* [Job]
Convert the lines below into a JSON list of strings, one string per line, leaving out blank lines.

* [Extracted records]
-----

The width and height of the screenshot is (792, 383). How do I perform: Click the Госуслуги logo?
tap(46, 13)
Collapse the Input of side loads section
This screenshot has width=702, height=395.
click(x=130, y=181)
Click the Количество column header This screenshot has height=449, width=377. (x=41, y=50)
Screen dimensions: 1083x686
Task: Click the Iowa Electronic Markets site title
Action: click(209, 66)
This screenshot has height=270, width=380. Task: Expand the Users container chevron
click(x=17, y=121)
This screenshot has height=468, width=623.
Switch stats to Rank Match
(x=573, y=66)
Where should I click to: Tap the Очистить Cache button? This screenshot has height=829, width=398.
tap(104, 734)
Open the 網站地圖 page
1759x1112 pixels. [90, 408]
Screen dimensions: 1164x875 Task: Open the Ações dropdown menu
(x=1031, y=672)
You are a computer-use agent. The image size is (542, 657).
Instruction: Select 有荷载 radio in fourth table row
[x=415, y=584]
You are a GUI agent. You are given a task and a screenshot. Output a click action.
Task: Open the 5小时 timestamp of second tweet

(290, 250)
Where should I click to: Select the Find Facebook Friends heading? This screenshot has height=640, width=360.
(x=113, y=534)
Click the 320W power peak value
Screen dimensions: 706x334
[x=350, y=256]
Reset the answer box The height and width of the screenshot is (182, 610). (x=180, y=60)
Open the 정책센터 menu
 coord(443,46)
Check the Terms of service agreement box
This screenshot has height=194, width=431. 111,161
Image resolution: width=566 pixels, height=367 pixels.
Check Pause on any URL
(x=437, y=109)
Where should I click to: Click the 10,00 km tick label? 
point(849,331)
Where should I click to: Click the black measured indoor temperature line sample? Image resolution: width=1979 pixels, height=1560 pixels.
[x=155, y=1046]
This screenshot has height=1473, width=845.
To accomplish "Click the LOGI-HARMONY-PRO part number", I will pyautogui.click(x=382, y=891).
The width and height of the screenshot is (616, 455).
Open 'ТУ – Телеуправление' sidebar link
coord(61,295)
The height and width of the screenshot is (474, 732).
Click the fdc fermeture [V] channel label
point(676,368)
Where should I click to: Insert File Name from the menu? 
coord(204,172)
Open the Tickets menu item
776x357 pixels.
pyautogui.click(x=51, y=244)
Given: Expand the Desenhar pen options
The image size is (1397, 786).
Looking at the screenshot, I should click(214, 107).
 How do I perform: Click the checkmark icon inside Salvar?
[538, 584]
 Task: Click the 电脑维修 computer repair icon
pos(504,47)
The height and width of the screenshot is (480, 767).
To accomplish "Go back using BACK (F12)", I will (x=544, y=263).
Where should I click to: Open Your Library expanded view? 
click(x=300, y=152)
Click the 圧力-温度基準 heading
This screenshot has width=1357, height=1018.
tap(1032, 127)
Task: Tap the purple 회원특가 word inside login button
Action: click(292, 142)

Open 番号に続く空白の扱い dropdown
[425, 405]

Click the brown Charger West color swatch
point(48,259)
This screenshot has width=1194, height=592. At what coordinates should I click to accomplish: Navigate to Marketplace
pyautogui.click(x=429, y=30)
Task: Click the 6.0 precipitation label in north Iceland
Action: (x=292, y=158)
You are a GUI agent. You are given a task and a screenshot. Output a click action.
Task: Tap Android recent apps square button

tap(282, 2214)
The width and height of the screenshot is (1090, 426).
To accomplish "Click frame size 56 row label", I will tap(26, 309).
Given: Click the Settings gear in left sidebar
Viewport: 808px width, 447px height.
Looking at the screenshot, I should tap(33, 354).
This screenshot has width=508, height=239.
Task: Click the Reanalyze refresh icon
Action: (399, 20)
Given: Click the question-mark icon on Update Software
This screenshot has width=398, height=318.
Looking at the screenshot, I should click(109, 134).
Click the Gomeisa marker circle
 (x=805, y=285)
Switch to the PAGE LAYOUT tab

-----

* [Task answer]
[
  "The width and height of the screenshot is (792, 383). How do I perform: Click the Госуслуги logo?",
  "tap(46, 13)",
  "Collapse the Input of side loads section",
  "This screenshot has width=702, height=395.",
  "click(x=130, y=181)",
  "Click the Количество column header This screenshot has height=449, width=377. (x=41, y=50)",
  "Screen dimensions: 1083x686",
  "Task: Click the Iowa Electronic Markets site title",
  "Action: click(209, 66)",
  "This screenshot has height=270, width=380. Task: Expand the Users container chevron",
  "click(x=17, y=121)",
  "This screenshot has height=468, width=623.",
  "Switch stats to Rank Match",
  "(x=573, y=66)",
  "Where should I click to: Tap the Очистить Cache button? This screenshot has height=829, width=398.",
  "tap(104, 734)",
  "Open the 網站地圖 page",
  "1759x1112 pixels. [90, 408]",
  "Screen dimensions: 1164x875 Task: Open the Ações dropdown menu",
  "(x=1031, y=672)",
  "You are a computer-use agent. The image size is (542, 657).",
  "Instruction: Select 有荷载 radio in fourth table row",
  "[x=415, y=584]",
  "You are a GUI agent. You are given a task and a screenshot. Output a click action.",
  "Task: Open the 5小时 timestamp of second tweet",
  "(290, 250)",
  "Where should I click to: Select the Find Facebook Friends heading? This screenshot has height=640, width=360.",
  "(x=113, y=534)",
  "Click the 320W power peak value",
  "Screen dimensions: 706x334",
  "[x=350, y=256]",
  "Reset the answer box The height and width of the screenshot is (182, 610). (x=180, y=60)",
  "Open the 정책센터 menu",
  " coord(443,46)",
  "Check the Terms of service agreement box",
  "This screenshot has height=194, width=431. 111,161",
  "Image resolution: width=566 pixels, height=367 pixels.",
  "Check Pause on any URL",
  "(x=437, y=109)",
  "Where should I click to: Click the 10,00 km tick label? ",
  "point(849,331)",
  "Where should I click to: Click the black measured indoor temperature line sample? Image resolution: width=1979 pixels, height=1560 pixels.",
  "[x=155, y=1046]",
  "This screenshot has height=1473, width=845.",
  "To accomplish \"Click the LOGI-HARMONY-PRO part number\", I will pyautogui.click(x=382, y=891).",
  "The width and height of the screenshot is (616, 455).",
  "Open 'ТУ – Телеуправление' sidebar link",
  "coord(61,295)",
  "The height and width of the screenshot is (474, 732).",
  "Click the fdc fermeture [V] channel label",
  "point(676,368)",
  "Where should I click to: Insert File Name from the menu? ",
  "coord(204,172)",
  "Open the Tickets menu item",
  "776x357 pixels.",
  "pyautogui.click(x=51, y=244)",
  "Given: Expand the Desenhar pen options",
  "The image size is (1397, 786).",
  "Looking at the screenshot, I should click(214, 107).",
  " How do I perform: Click the checkmark icon inside Salvar?",
  "[538, 584]",
  " Task: Click the 电脑维修 computer repair icon",
  "pos(504,47)",
  "The height and width of the screenshot is (480, 767).",
  "To accomplish \"Go back using BACK (F12)\", I will (x=544, y=263).",
  "Where should I click to: Open Your Library expanded view? ",
  "click(x=300, y=152)",
  "Click the 圧力-温度基準 heading",
  "This screenshot has width=1357, height=1018.",
  "tap(1032, 127)",
  "Task: Tap the purple 회원특가 word inside login button",
  "Action: click(292, 142)",
  "Open 番号に続く空白の扱い dropdown",
  "[425, 405]",
  "Click the brown Charger West color swatch",
  "point(48,259)",
  "This screenshot has width=1194, height=592. At what coordinates should I click to accomplish: Navigate to Marketplace",
  "pyautogui.click(x=429, y=30)",
  "Task: Click the 6.0 precipitation label in north Iceland",
  "Action: (x=292, y=158)",
  "You are a GUI agent. You are given a task and a screenshot. Output a click action.",
  "Task: Tap Android recent apps square button",
  "tap(282, 2214)",
  "The width and height of the screenshot is (1090, 426).",
  "To accomplish \"Click frame size 56 row label\", I will tap(26, 309).",
  "Given: Click the Settings gear in left sidebar",
  "Viewport: 808px width, 447px height.",
  "Looking at the screenshot, I should tap(33, 354).",
  "This screenshot has width=508, height=239.",
  "Task: Click the Reanalyze refresh icon",
  "Action: (399, 20)",
  "Given: Click the question-mark icon on Update Software",
  "This screenshot has width=398, height=318.",
  "Looking at the screenshot, I should click(109, 134).",
  "Click the Gomeisa marker circle",
  " (x=805, y=285)",
  "Switch to the PAGE LAYOUT tab"
]